### Dataset records
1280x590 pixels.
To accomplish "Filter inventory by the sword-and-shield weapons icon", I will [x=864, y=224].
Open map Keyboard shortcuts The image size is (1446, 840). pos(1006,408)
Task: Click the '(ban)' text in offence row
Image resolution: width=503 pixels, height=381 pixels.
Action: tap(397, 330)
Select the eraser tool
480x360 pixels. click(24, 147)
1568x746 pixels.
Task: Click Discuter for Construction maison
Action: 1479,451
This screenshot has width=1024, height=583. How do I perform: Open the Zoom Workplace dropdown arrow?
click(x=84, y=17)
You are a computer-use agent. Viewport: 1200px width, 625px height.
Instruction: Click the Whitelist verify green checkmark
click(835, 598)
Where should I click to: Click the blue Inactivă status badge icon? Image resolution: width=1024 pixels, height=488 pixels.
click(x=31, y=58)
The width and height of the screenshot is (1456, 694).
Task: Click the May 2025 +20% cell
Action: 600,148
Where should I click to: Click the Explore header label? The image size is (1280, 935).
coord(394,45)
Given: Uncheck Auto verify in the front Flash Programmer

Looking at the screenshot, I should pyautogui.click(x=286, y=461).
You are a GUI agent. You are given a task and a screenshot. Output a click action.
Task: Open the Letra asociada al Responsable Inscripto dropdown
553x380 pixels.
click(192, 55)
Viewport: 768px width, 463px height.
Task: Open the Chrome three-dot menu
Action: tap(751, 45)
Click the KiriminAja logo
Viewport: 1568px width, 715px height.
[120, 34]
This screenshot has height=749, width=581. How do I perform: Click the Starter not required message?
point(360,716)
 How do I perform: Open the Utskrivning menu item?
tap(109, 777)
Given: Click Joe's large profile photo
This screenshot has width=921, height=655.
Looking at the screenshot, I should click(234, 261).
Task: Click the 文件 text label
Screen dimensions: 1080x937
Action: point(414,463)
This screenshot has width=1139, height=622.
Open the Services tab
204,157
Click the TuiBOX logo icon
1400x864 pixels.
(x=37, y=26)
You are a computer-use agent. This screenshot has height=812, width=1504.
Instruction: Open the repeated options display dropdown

### Assigned task
Reproduce the entries above exactly, starting at their first line and finishing with the line that contains "Task: Click the '(ban)' text in offence row".

### The completed task
1280x590 pixels.
To accomplish "Filter inventory by the sword-and-shield weapons icon", I will [x=864, y=224].
Open map Keyboard shortcuts The image size is (1446, 840). pos(1006,408)
Task: Click the '(ban)' text in offence row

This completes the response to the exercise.